Кэти невесело улыбнулась, надевая блузку и приглаживая руками растрепанные волосы.

– Габриэла знает, где мы. А Эдуардо, разумеется, предположит, что я утащила тебя куда-нибудь, пытаясь соблазнить.

Рамон посмотрел на нее с внезапным весельем:

– Эдуардо беспокоится совсем не о том, что ты можешь украсть мою невинность, Кэти. Я потерял ее много лет назад, в ту же ночь, если не ошибаюсь, что и он.

Прелестный подбородок Кэти приподнялся с благовоспитанным безразличием, но ее голос зазвенел от ревности, что доставило удовольствие Рамону, который ожидал именно такой реакции.

– И сколько тебе было лет?

– А вот это тебя не касается, – рассмеялся он.

Глава 17

– Еще раз большое спасибо, – весело воскликнула Кэти. Это было два дня спустя.

Она стерла грязное пятно со щеки, помахала на прощание Рафаэлю, его жене и сыновьям, которые помогали ей убираться, расставлять мебель и вешать занавески – словом, придавать дому жилой вид. Она смотрела, как старый грузовик Рафаэля с грохотом поехал вниз по дороге, а затем повернулась к Габриэле, которая утомленно раскачивалась в кресле.

Они работали с восхода, а сейчас уже приближался вечер.

– Как ты думаешь, Рамон удивится? – спросила Кэти. На ее лице застыло выражение того счастливого изнеможения, которое она заметила и у Габриэлы.

– Будет ли он удивлен? – повторила Габриэла, и ее темные глаза вспыхнули от веселья. – Два дня назад здесь работали рабочие и дом был пустым.
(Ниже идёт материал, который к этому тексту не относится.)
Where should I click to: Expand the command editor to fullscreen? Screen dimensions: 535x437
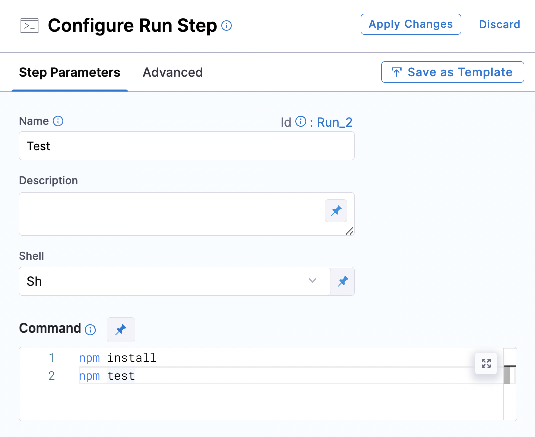click(486, 363)
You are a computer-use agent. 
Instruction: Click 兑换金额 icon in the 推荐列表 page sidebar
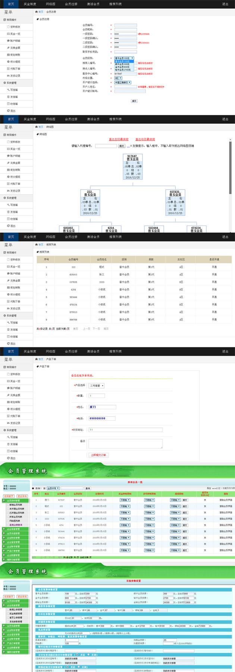click(x=8, y=281)
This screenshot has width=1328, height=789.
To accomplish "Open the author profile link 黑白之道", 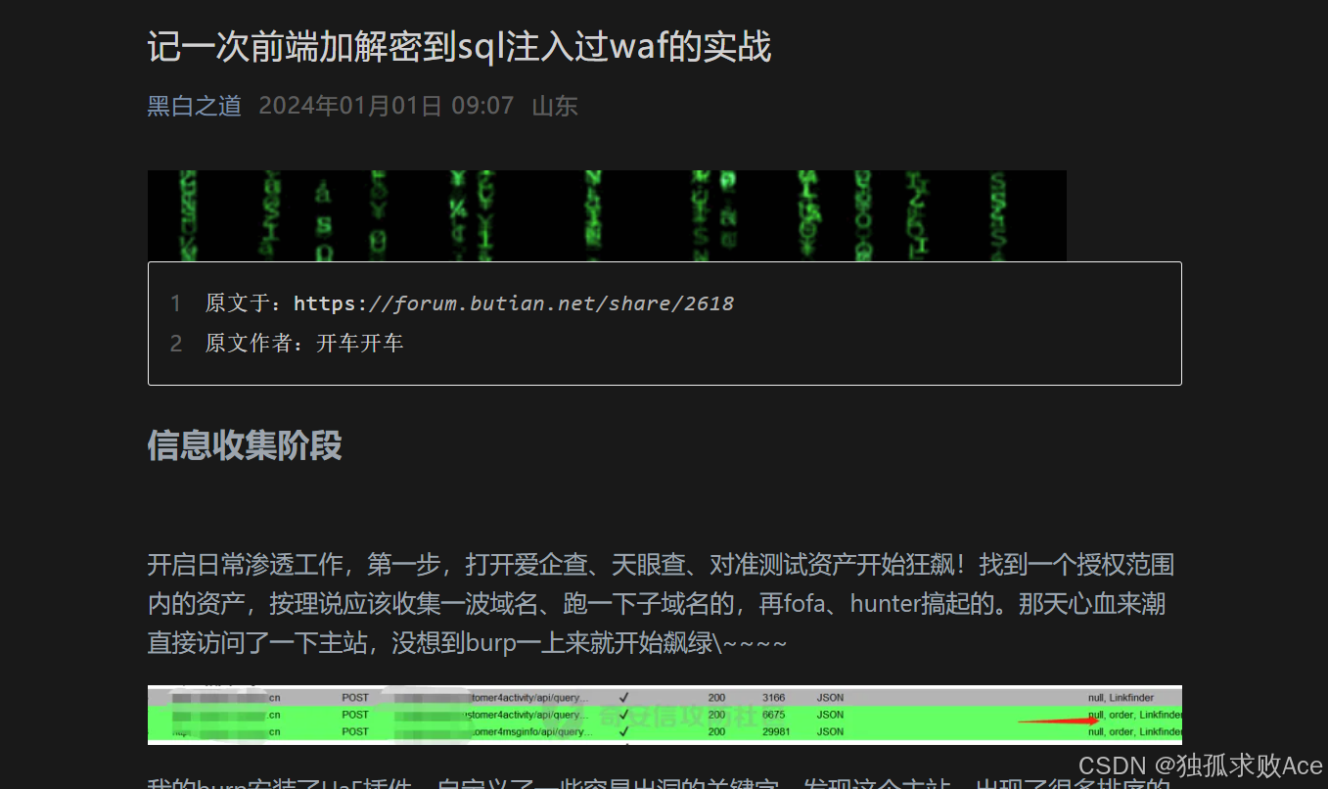I will (x=193, y=106).
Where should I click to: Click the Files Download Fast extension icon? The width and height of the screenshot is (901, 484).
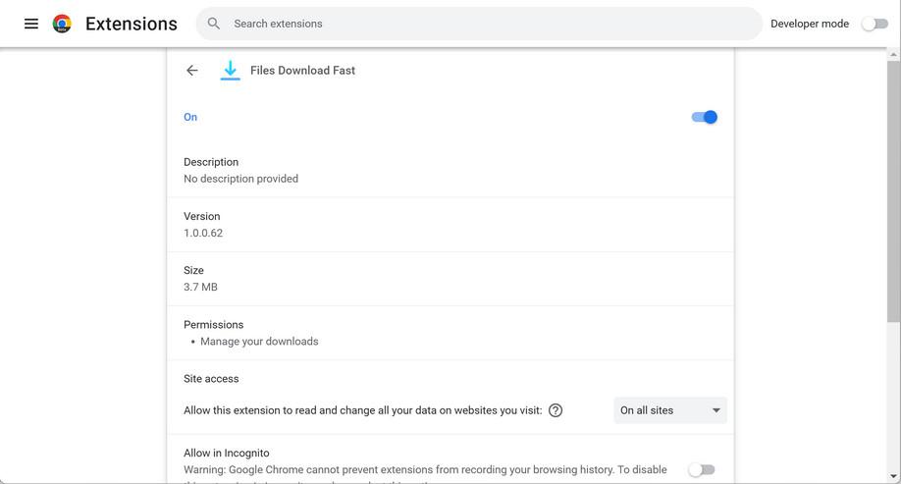click(230, 71)
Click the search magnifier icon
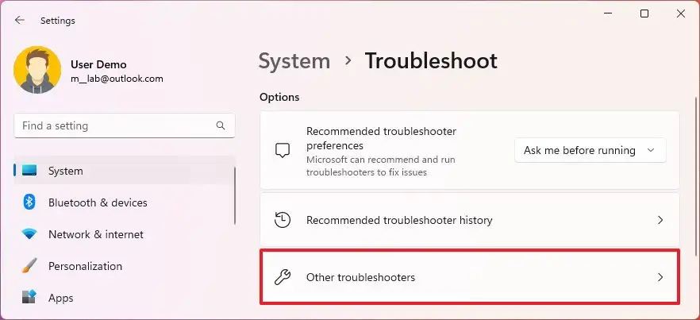The height and width of the screenshot is (320, 700). click(221, 125)
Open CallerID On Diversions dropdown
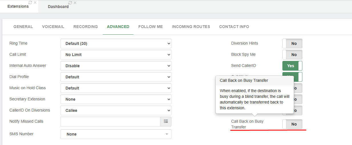 [x=116, y=110]
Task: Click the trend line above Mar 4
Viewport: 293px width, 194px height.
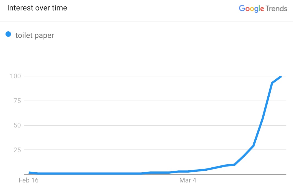Action: [x=188, y=171]
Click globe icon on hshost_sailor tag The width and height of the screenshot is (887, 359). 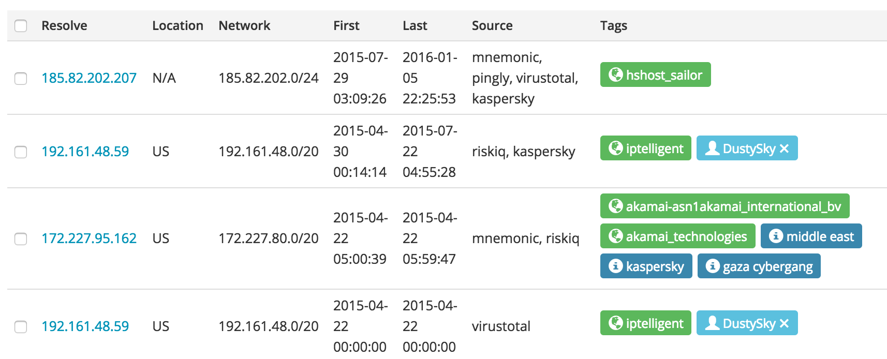pyautogui.click(x=615, y=74)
Вечером, когда Рамон увидит, что мебель стоит на месте, кровать собрана и даже свечи и льняные скатерти украшают кухонный стол, он просто не поверит своим глазам!
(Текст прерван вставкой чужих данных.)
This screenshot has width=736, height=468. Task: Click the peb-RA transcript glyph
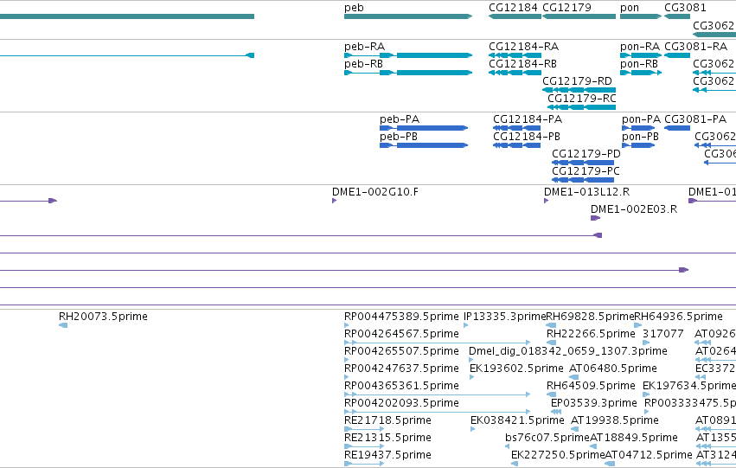[x=408, y=55]
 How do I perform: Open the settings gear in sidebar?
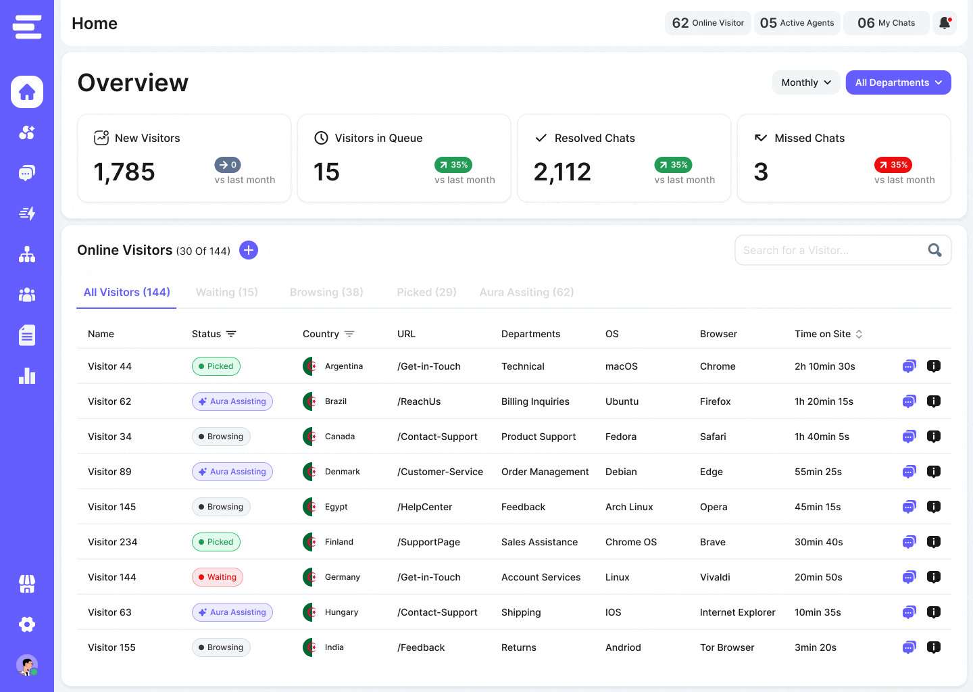[27, 624]
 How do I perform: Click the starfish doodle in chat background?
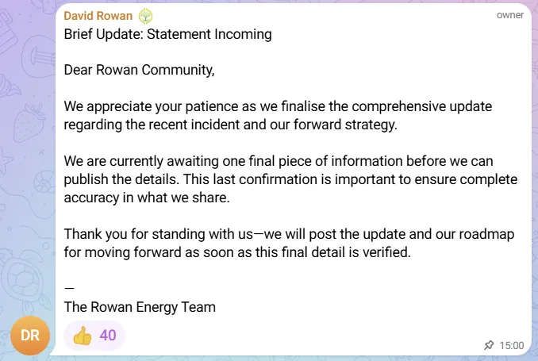tap(5, 160)
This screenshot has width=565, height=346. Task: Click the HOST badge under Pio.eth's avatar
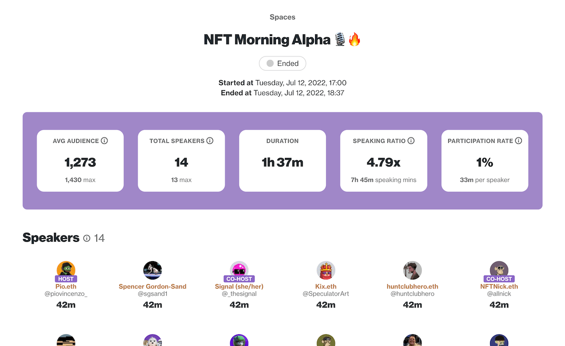click(66, 279)
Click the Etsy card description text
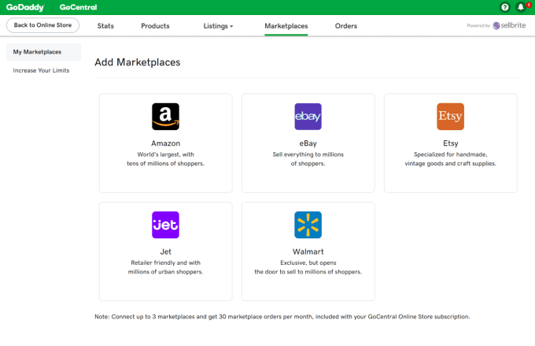 pyautogui.click(x=450, y=158)
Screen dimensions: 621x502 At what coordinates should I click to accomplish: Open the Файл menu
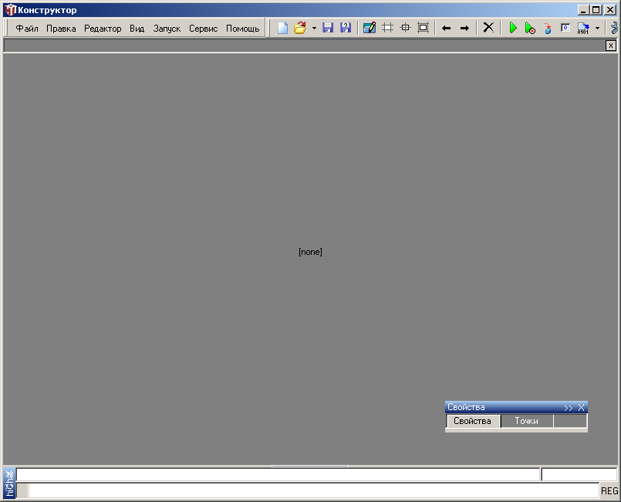point(27,29)
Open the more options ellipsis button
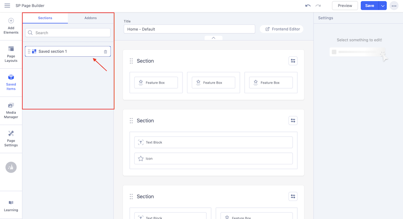 394,6
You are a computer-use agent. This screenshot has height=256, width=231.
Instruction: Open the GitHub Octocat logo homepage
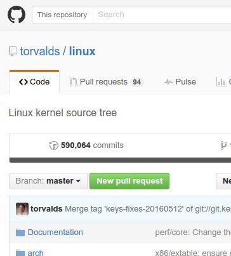point(17,15)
– Надеюсь, что ты права, – с оттенком гордости сказала Кэти. – Я говорила ему, что этот дом сможет стать прелестным, но он мне не верил.

– Прелестным? – Габриэла, тряхнув головой и забрав сумочку, направилась к двери. – Он потрясающий! Кэти, у тебя просто талант декоратора!

Глядя на нее, Кэти вспомнила о тех бесчисленных милях, которые они проехали вместе, о бесконечных покупках, которые они сделали, об утомительных часах, проведенных в поисках этих вещей. Несмотря ни на что, Габриэла оставалась бодрой и готовой поддержать ее в трудную минуту.

– Габи, – мягко сказала Кэти, захваченная волной любви и признательности, – а у тебя великий талант – талант быть другом.

Улыбка осветила лицо Габриэлы.

– Странно, не так ли, это сходство между нами? Мы знакомы каких-то одиннадцать дней, а ты мне как сестра.

Две женщины застенчиво улыбнулись друг другу. В конце дня они распили бутылку вина, чтобы снять усталость. Теперь им было легко сказать то, что они чувствовали, но о чем молчали. Габриэла ушла домой.